* [Exercise goal] Find each line of the entries with the string "computer", please, and copy it.

* [Data for the task]
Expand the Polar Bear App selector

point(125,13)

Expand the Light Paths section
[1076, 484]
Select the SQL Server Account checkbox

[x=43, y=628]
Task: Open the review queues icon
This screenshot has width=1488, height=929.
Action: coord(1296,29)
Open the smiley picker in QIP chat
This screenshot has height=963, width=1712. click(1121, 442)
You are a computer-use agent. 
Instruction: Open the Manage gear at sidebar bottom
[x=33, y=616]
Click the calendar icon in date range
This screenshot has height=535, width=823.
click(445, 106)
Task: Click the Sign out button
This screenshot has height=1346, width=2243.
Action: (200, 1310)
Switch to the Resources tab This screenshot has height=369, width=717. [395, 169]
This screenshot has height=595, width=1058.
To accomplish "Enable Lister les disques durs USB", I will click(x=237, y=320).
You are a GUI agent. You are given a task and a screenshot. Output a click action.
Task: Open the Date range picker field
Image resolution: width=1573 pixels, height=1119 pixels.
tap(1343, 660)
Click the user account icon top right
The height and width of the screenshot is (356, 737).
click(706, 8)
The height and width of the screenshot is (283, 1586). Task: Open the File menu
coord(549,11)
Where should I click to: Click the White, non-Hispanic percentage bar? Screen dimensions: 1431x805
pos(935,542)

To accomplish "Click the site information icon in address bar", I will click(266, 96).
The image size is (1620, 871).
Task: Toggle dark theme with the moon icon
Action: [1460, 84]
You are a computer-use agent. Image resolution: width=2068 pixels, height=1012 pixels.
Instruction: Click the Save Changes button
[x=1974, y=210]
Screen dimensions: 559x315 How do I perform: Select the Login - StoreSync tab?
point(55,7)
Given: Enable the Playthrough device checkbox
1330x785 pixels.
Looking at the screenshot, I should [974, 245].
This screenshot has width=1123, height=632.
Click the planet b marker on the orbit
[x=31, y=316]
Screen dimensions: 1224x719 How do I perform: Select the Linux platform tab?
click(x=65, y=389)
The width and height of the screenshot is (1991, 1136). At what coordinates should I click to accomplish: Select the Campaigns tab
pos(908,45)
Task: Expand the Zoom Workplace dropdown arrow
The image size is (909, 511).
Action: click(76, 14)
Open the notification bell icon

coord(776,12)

* [Output below]
You are a computer-use agent. 
You are a computer-use agent. Image resolution: width=2068 pixels, height=1012 pixels.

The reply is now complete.